To commemorate the long-time farm families of the area, neighbour Jim Muzyka arranged to have a Sugar Maple planted at the top of a hill on the southern edge of the McLeod farm and a gathering of locals took place Saturday to mark the occasion.

Muzyka described Maureen’s move as a tipping point and the end of the era of the 100-acre string farms that where settled in the mid-1800s. “Virtually every farm has become a residential estate or been amalgamated into a much larger farming operation,” he said. “The end of the era of the original 100-acre homesteads seems punctuated by Maureen’s move.”

“I don’t want it to be about me,” said Maureen. “I want it to be to remember that there were people here who worked hard and didn’t always prosper but loved their land. It’s not about me as much as the people who were here and who settled and who came from wherever they came from, mostly Scotland, Ireland or England, with diddlysquat and have managed to buy a bit of land,” she said acknowledging that some bought the land sight unseen and didn’t know what they were getting into, while others did. “The original McLeods took the last two pieces of land out of the Crown in this Township and let me tell you, nobody else wanted it.”
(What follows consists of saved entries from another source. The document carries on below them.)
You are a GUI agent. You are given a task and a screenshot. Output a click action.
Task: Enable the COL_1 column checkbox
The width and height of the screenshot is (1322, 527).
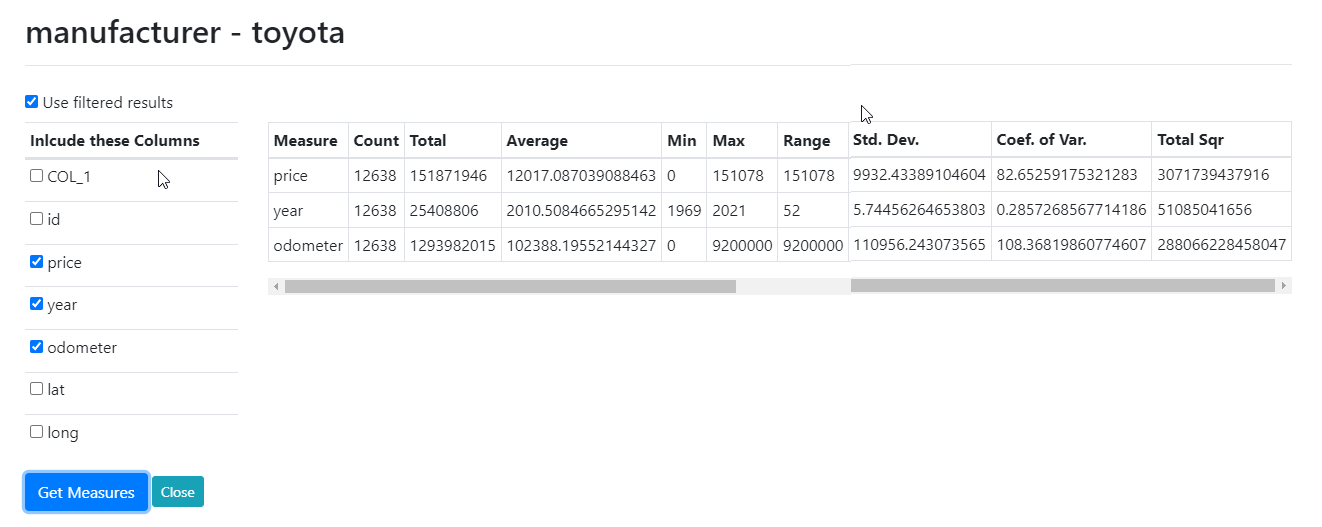[x=37, y=176]
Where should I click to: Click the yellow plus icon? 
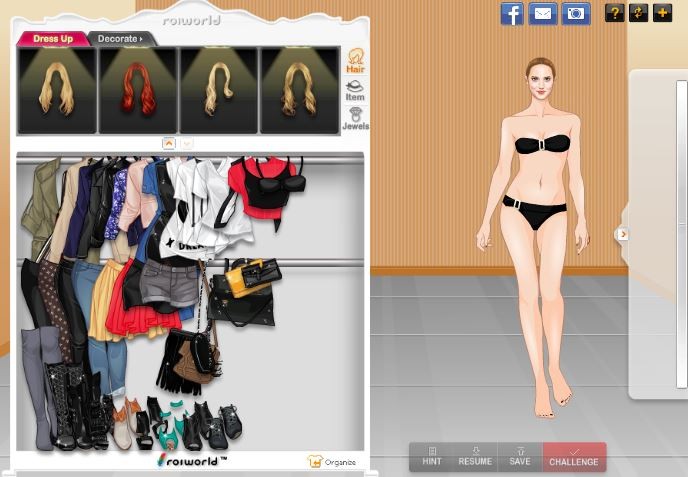pyautogui.click(x=661, y=13)
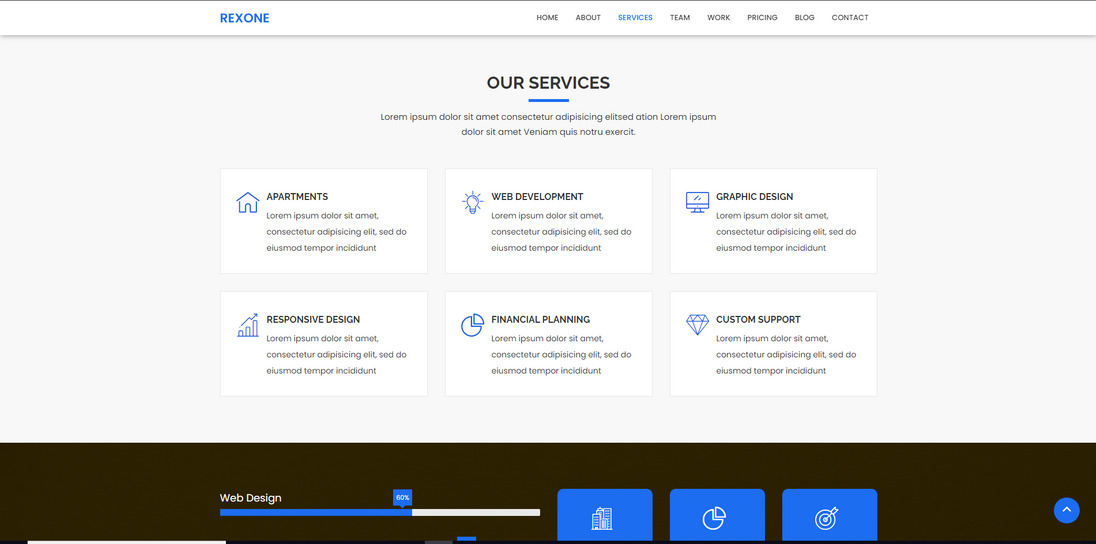Click the white pie chart icon in blue card
This screenshot has width=1096, height=544.
tap(714, 518)
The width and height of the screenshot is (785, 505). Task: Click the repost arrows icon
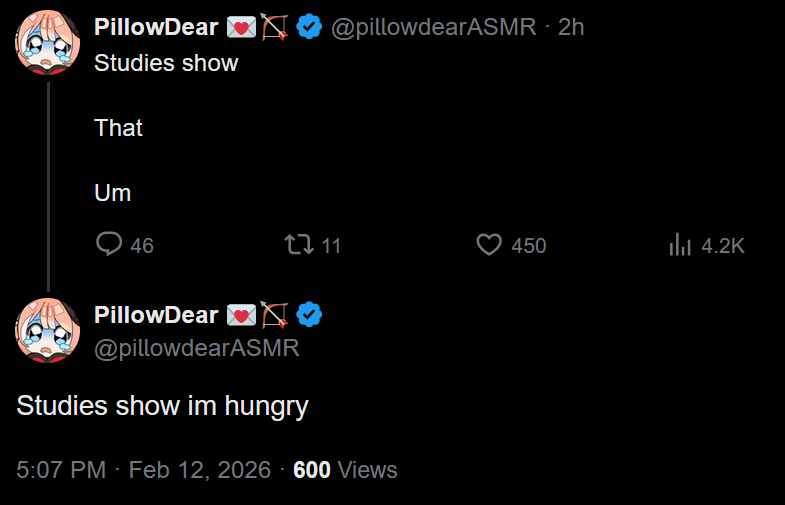(298, 244)
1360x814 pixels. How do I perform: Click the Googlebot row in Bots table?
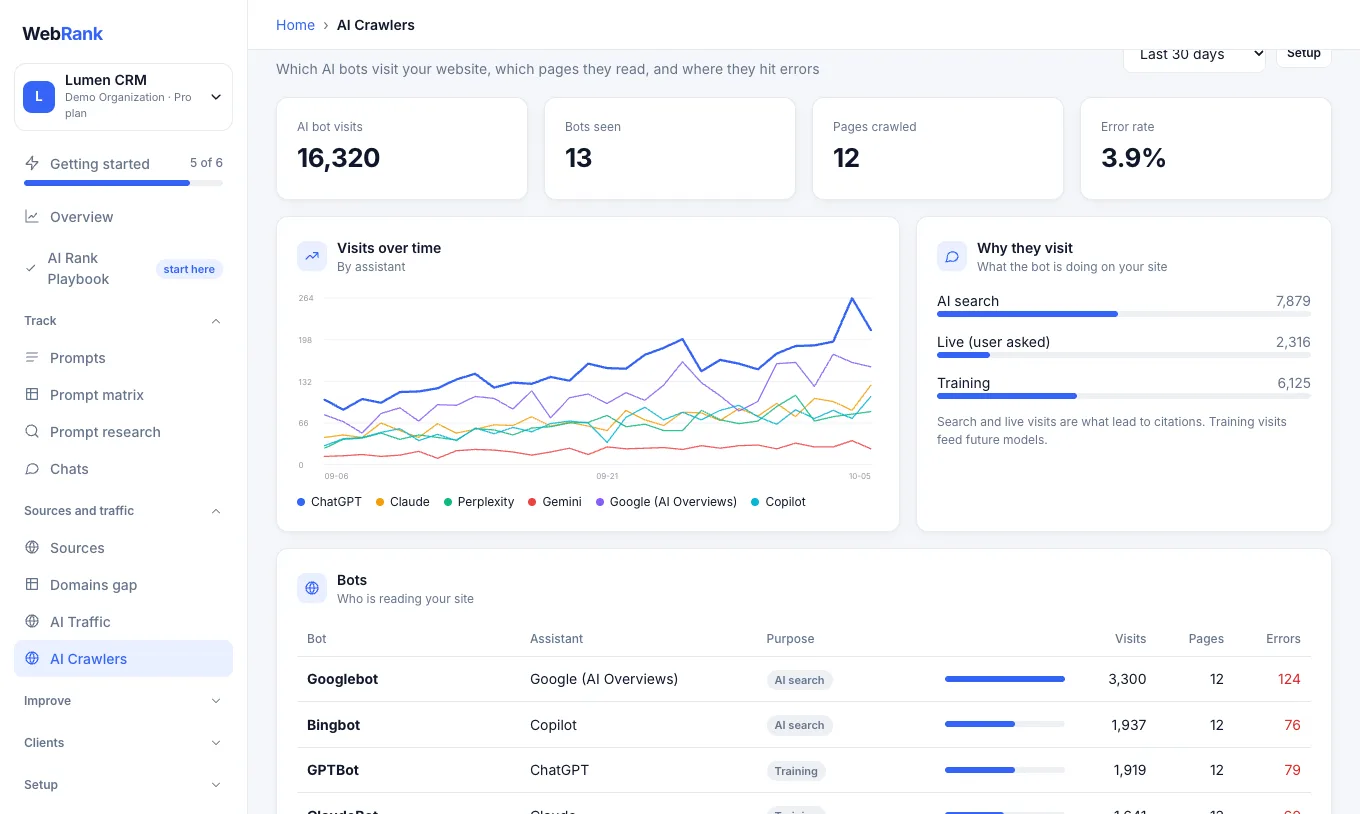click(804, 679)
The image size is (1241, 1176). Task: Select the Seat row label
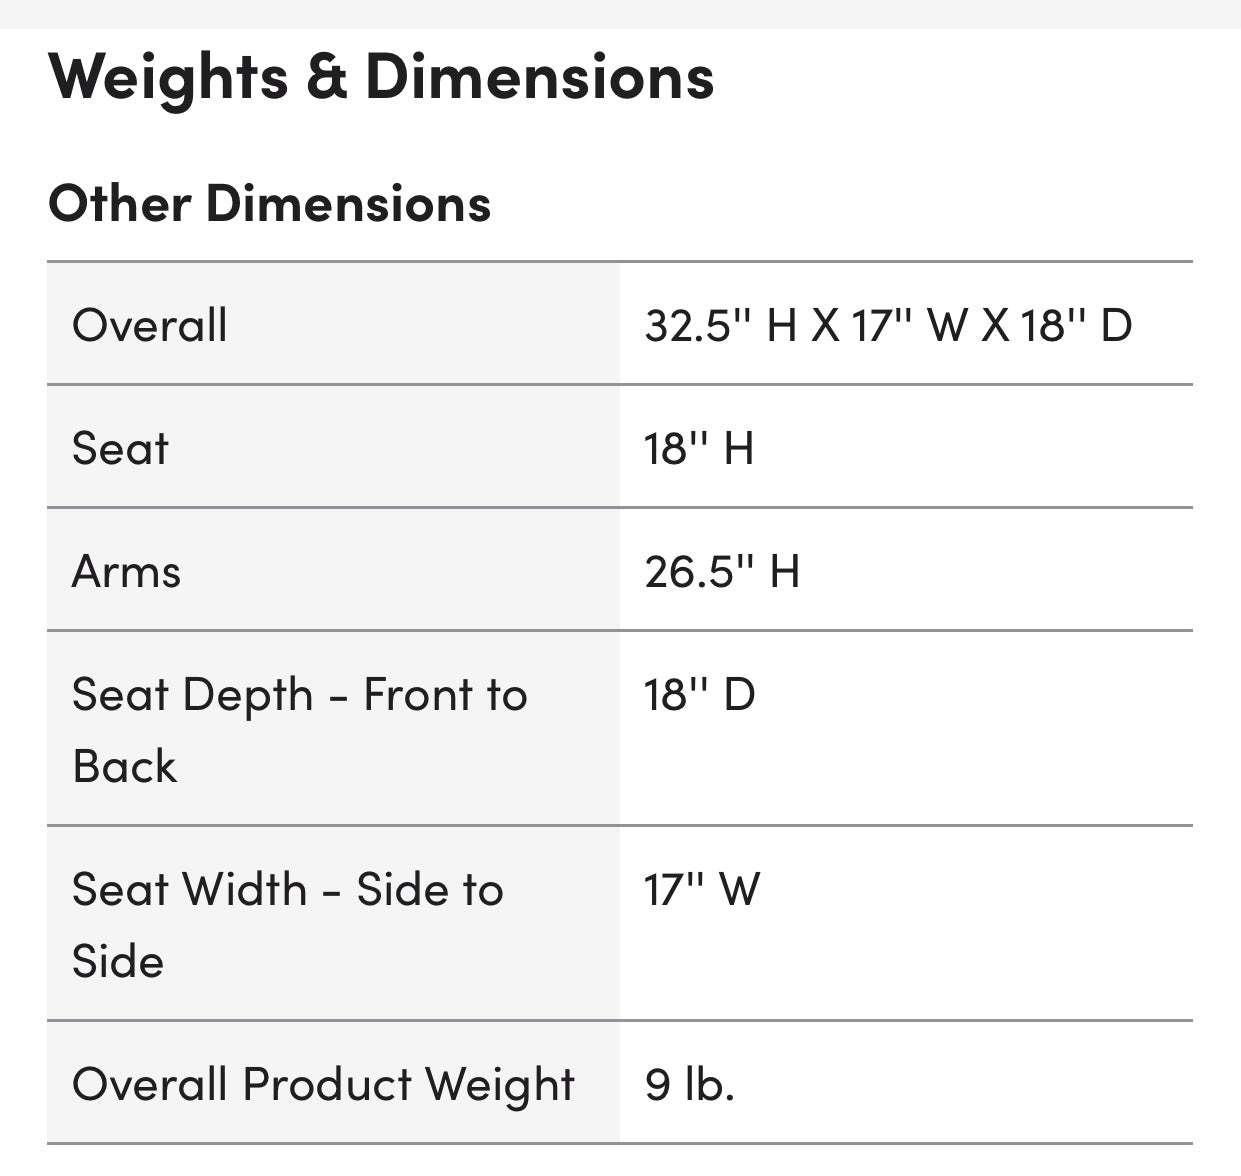click(x=120, y=449)
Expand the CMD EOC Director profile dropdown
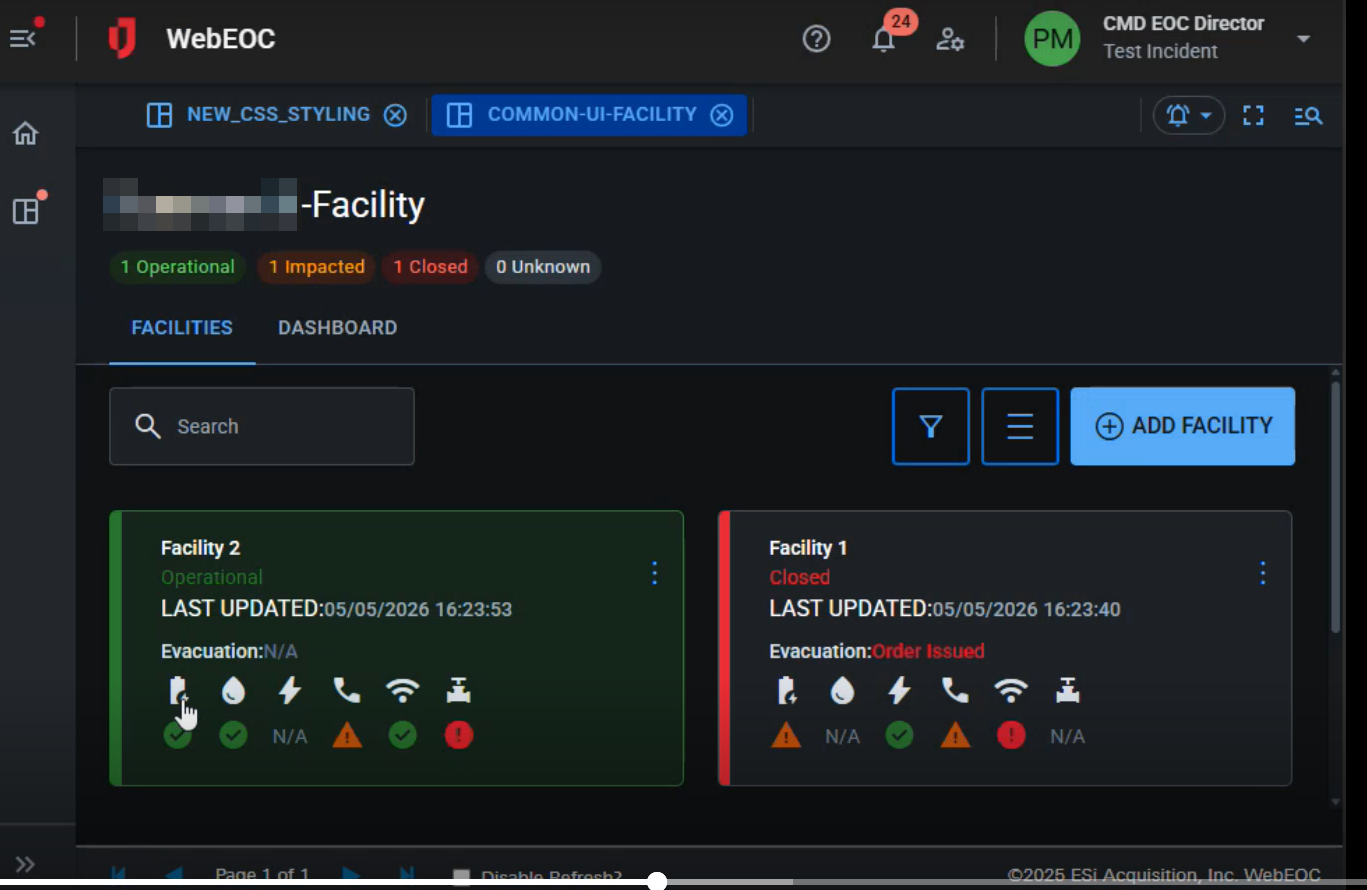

McLeod leaves behind a story-and-a-half log house built in 1874 or 1875 by the Blackstocks. The farm got ahead of Donald Blackstock so in 1916, Alexander (Sandy) McLeod paid off the mortgage and gave Blackstock enough money to be able to move into The Glen. Sandy McLeod sold it to his son in 1920 and Maureen’s husband Charlie bought it in 1964, the week before they were married. Charlie had been born in the house and lived there his entire life. Together, they raised three children Alex, Ian, and Mariane in that house.

Between the original 100-acre parcel, a 100-acre upper farm, another 50-acre lot they purchased, and rented land, they farmed about 400 acres at one point with oats, barley and hay and pastured beef cattle and pigs.

“It’s hilly, you have to be a little tough to manage it,” said McLeod.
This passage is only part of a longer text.